La funcionaria señaló que los menores de cinco años representan el grupo más vulnerable ante esta situación, debido al riesgo de deshidratación y complicaciones derivadas de infecciones gastrointestinales. Por ello, hizo un llamado urgente a los ayuntamientos para reforzar inmediatamente los procesos de potabilización y monitoreo de agua potable.
La problemática también evidencia deficiencias en la infraestructura hidráulica y en los sistemas municipales encargados del tratamiento y distribución del agua.
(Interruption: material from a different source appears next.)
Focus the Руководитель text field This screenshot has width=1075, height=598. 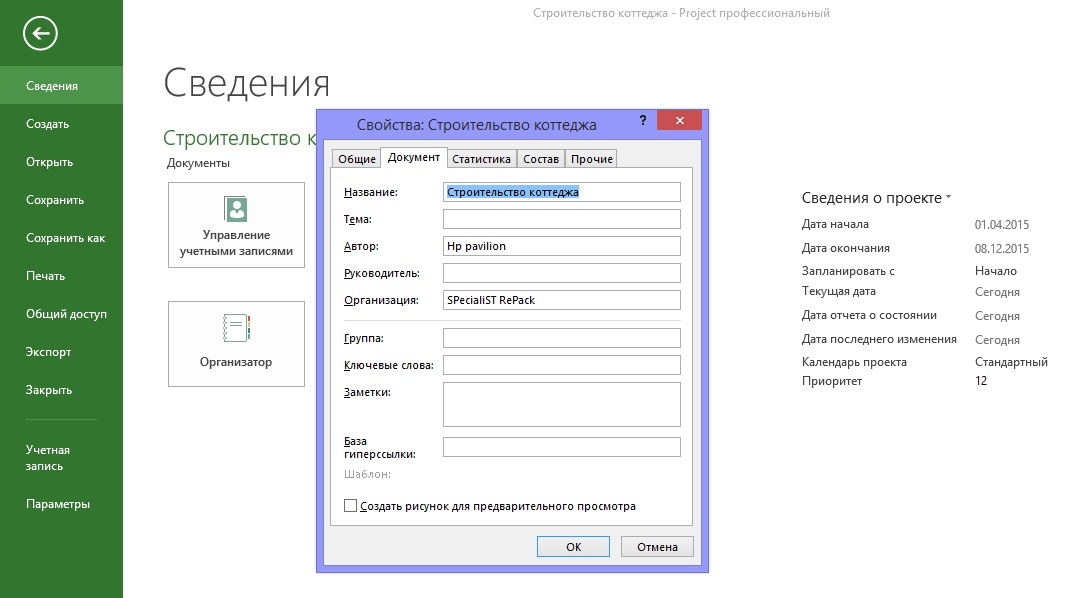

En varias comunidades, habitantes han denunciado que el agua llega turbia, con mal olor o sin tratamiento visible, mientras que las autoridades locales enfrentan limitaciones presupuestales y operativas para mantener en funcionamiento los sistemas de cloración.
Datos publicados por la Comisión Estatal de Agua Potable y Alcantarillado de Nayarit muestran que el monitoreo de los niveles de cloración sigue siendo irregular en algunos municipios, situación que complica la vigilancia sanitaria y el control de riesgos para la población.
Especialistas advierten que, de no corregirse esta situación de manera inmediata, podrían incrementarse los brotes de enfermedades gastrointestinales, especialmente con la llegada de las altas temperaturas y las lluvias, factores que favorecen la proliferación de bacterias y contaminantes en el agua potable.
Mientras tanto, la población exige acciones inmediatas y mayor supervisión estatal, pues consideran que el acceso a agua limpia y segura no solo es un servicio básico, sino una obligación de las autoridades municipales y estatales para proteger la salud pública de miles de familias nayaritas.